▶ Text block
We argue that the strong theory of performativity and self-fulfilling prophecy (Barnes, Desrosières, Hacking, MacKenzie, Thévenot) should be taken as a point of departure in studies of the culture of classification in the education system in order to address what is at stake. In the following, we identify three critical areas in which the notion of the benefits of the quantification turn is challenged. Pertaining to the context of the education system in the Norwegian welfare state, we question what is at stake in state bureaucracy, in professional practice, and for individual pupils.
Following the classifications: What is at stake?
What is at stake in state bureaucracy?

▶ Given information
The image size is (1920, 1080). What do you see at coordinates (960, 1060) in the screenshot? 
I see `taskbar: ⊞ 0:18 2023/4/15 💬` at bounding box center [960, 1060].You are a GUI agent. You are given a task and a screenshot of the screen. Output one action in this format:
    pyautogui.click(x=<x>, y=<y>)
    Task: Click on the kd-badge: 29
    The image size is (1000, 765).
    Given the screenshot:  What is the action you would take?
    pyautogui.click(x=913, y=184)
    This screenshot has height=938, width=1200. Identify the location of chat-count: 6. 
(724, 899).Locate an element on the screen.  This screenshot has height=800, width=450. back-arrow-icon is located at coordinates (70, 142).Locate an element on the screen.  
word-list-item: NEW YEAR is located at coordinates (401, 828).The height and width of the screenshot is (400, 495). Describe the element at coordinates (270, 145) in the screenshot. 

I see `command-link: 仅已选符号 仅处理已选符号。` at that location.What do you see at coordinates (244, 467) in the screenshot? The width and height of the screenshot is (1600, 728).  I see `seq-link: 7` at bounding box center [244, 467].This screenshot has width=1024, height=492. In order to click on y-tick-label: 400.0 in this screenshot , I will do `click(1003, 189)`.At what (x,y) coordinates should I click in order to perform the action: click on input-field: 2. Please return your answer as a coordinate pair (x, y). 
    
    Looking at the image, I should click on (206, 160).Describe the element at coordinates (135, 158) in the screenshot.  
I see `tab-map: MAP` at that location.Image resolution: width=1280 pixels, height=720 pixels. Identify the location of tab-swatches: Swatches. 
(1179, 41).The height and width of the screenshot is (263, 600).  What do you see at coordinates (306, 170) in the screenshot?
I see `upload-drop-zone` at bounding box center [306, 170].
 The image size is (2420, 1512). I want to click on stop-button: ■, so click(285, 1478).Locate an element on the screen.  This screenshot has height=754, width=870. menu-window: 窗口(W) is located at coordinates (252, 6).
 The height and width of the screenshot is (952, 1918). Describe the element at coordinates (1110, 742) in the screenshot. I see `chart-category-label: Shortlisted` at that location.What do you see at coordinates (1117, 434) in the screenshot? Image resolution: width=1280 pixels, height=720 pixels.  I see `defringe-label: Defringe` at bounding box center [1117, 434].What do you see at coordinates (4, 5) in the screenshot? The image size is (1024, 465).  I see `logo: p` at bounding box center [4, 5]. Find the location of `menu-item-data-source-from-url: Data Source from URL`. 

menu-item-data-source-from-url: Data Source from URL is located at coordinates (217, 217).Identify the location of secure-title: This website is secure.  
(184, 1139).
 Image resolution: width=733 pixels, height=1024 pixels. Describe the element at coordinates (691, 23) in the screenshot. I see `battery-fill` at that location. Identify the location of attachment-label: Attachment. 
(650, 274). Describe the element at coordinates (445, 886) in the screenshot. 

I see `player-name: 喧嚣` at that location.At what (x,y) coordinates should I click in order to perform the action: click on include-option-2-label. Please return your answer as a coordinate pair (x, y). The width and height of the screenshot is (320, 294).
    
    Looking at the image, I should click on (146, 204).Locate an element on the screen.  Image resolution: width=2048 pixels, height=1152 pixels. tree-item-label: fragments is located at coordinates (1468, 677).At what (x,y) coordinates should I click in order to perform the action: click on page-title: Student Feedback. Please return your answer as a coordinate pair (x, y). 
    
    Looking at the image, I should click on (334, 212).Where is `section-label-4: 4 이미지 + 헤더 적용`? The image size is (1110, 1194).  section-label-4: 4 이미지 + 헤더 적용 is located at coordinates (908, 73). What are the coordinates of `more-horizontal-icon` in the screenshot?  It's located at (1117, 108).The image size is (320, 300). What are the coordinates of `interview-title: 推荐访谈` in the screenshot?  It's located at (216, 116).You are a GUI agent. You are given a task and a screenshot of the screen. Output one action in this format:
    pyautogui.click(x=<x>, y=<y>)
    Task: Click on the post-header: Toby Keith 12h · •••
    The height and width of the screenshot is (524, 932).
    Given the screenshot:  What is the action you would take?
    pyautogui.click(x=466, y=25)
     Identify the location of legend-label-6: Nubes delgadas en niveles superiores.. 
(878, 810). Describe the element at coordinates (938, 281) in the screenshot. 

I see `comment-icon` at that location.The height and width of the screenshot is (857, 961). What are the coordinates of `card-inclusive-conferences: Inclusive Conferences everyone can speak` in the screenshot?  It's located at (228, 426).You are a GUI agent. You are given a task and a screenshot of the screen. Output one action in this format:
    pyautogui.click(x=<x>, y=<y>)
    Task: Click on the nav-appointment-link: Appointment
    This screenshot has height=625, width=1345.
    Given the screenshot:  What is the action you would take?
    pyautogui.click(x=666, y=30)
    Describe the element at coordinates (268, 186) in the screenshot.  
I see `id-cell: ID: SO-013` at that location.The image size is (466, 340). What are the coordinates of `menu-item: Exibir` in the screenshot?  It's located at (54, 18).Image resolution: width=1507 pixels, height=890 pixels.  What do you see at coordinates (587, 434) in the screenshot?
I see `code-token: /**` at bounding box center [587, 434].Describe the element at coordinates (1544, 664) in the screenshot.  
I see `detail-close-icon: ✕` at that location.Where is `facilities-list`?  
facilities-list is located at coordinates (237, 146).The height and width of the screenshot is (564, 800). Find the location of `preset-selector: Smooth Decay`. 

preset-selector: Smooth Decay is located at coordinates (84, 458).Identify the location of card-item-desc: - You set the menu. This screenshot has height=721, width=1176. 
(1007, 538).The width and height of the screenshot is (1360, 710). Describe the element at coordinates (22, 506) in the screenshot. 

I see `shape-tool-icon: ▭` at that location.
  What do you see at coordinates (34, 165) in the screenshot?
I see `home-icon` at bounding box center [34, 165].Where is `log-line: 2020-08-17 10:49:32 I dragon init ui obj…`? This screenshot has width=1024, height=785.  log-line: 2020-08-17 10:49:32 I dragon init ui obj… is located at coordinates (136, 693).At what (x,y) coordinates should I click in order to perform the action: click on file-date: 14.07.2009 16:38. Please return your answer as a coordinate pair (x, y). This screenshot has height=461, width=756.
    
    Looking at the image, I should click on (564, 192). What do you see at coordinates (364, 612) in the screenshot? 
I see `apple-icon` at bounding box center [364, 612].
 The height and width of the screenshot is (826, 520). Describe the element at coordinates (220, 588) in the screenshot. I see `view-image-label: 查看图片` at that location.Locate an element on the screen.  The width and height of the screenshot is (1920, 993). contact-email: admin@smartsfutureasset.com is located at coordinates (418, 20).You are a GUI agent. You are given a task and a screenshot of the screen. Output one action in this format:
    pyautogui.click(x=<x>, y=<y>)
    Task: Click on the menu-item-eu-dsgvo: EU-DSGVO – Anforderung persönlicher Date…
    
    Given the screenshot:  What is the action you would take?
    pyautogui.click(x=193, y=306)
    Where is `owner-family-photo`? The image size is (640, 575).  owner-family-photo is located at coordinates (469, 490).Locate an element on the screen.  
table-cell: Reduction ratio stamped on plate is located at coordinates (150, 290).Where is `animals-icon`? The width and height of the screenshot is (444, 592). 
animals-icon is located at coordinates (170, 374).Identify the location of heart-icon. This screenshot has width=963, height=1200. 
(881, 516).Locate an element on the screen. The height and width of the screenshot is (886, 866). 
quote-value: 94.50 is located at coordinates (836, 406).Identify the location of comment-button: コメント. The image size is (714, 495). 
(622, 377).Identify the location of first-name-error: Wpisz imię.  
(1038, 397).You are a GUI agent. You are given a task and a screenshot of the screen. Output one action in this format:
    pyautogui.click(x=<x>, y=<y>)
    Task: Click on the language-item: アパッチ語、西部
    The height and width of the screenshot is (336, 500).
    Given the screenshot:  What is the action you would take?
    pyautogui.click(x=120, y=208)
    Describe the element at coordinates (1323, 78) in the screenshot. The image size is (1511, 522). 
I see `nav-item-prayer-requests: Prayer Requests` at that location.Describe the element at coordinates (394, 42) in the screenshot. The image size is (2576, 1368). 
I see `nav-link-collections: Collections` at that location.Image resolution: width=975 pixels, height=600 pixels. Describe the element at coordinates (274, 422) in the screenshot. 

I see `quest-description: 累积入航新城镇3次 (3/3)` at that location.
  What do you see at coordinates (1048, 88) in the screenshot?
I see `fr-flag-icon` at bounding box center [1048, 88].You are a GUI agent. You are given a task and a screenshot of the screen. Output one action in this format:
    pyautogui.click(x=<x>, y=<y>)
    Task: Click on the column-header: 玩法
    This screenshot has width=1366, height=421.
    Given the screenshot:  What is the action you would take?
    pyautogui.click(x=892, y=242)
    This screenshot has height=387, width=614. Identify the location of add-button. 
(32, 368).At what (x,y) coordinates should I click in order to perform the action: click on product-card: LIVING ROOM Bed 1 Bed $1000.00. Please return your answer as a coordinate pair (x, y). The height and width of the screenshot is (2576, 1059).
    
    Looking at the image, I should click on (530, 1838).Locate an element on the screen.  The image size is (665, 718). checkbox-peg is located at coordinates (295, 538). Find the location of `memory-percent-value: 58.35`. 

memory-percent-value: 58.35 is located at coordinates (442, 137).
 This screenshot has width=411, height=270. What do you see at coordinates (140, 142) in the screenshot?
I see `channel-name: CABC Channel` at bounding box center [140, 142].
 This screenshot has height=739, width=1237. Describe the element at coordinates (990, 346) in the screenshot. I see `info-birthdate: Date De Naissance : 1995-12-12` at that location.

▶ What you should do
Rewrite the paragraph of the passage on classification in education that begins "We argue that the strong theory" as a short bulleted list, keeping its main points.

▶ Exercise answer
- The strong theory of performativity and self-fulfilling prophecy (Barnes, Desrosières, Hacking, MacKenzie, Thévenot) should be the starting point for studying the culture of classification in the education system.
- Three critical areas are identified in which the supposed benefits of the quantification turn are challenged.
- Set in the Norwegian welfare state's education system, these areas concern what is at stake in state bureaucracy, in professional practice, and for individual pupils.